Grille d’évaluation et guide d’entretien
La trousse d’accompagnement produite par Samuel Miron pour la Cité-des-Hospitalières et l’église de l’Assomption-de-Notre-Dame, deux sites ayant une valeur à la fois historique, patrimoniale et communautaire, comprend trois documents. Le premier consiste en une recension d’écrits sur l’évaluation de l’impact social des projets d’occupation transitoire, alors que le deuxième propose une grille d’évaluation et un guide d’entretien. Le troisième document présente l’application de la grille d’évaluation aux deux projets pilotés par Entremise.
«La grille d’évaluation des projets porte sur leurs impacts sociaux – offrir des espaces pour le développement d’une communauté –, environnementaux – créer des projets écoresponsables – et patrimoniaux – conserver et mettre en valeur le patrimoine immobilier et immatériel –, explique le candidat à la maîtrise. Quant au guide d’entretien, il sert d’outil de consultation auprès des parties prenantes des projets: les propriétaires des espaces et les personnes les occupant ainsi que les usagers et les partenaires.» Les questions portent sur l’occupation du bâtiment, l’inclusion, la participation et la transparence, la communication et l’aménagement des espaces et du site.
En 2021, la Ville de Montréal a mandaté Entremise pour assurer la planification, le déploiement et la gestion de l’occupation transitoire à la Cité-des-Hospitalières, l’ancien monastère des Religieuses Hospitalières de Saint-Joseph. L’approche transitoire a pour objectif de participer à la définition, au fur et à mesure de son évolution, du sens, de la vocation, des usages ainsi que du modèle de gouvernance du site.

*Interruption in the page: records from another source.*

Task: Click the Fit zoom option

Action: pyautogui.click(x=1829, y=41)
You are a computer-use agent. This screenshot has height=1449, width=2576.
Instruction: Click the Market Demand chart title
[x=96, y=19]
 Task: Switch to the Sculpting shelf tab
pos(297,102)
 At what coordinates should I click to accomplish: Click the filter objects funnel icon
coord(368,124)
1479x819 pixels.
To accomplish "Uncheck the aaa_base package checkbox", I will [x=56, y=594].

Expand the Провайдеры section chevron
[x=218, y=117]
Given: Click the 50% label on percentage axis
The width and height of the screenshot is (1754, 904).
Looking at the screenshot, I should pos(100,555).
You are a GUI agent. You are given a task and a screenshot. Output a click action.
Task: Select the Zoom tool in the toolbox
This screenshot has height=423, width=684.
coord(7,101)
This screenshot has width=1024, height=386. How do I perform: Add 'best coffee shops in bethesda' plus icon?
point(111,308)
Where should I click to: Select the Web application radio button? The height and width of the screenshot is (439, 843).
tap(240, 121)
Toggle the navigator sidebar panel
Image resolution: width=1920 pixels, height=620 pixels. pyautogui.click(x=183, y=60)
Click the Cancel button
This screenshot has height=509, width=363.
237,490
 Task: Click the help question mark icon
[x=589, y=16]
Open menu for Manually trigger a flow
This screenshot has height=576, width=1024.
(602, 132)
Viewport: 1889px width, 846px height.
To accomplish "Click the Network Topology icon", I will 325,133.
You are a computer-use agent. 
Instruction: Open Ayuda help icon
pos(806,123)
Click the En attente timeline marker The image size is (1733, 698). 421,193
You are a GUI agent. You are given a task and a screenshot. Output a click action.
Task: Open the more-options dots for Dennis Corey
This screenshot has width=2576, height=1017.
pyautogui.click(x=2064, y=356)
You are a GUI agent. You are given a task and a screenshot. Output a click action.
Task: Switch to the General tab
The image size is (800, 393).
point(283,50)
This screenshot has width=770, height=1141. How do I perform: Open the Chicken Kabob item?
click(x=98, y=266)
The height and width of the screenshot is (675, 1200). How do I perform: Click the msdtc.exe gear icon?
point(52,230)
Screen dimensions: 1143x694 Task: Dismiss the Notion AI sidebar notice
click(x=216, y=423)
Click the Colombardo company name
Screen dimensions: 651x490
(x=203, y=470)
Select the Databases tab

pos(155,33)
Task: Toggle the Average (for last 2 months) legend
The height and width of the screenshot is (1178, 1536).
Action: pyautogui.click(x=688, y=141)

«La Cité-des-Hospitalières accueille actuellement une dizaine d’organismes communautaires et culturels, notamment des troupes de théâtre et de danse, mentionne Samuel Miron. Les organismes du quartier ont été consultés pour fournir leur avis et des recommandations sur le projet.»
À Grande-Rivière, la démarche consiste à transformer l’église de l’Assomption-de-Notre-Dame à travers un processus axé sur l’expérimentation et l’appropriation citoyenne des lieux. Sa sacristie est ainsi occupée par des membres de la communauté paroissiale, qui organisent, entre autres, des ateliers d’animation culturelle et sociale. L’activité nommée «ligne du temps» a permis de valoriser l’histoire du site, alors que les résidents de Grande -Rivière ont pu ajouter leurs souvenirs sous la forme de photos ou de récits.
«L’évaluation représente un processus en continu visant l’amélioration des projets à différentes étapes, tout en répondant aux souhaits des différents acteurs, qu’il s’agisse de la Ville de Montréal, propriétaire de la Cité des Hospitalières, ou de la communauté de paroissiens dans le cas de l’église», remarque Michel Rochefort. L’usage transitoire d’un bâtiment est complexe. Les espaces doivent être sécurisés, qu’il s’agisse de l’électricité, de l’eau ou des normes d’incendie. Chaque bâtiment est différent. « Il s’agit de croiser les objectifs sociaux d’Entremise avec ceux des propriétaires des espaces», note le professeur.
Chose certaine, conclut Michel Rochefort, l’urbanisme transitoire est créateur de valeur: gain économique pour les propriétaires des espaces, dynamisation de la vie urbaine pour les collectivités, locaux à bas prix et environnement créatif pour les occupants et accompagnement d’initiatives citoyennes pour les associations partenaires.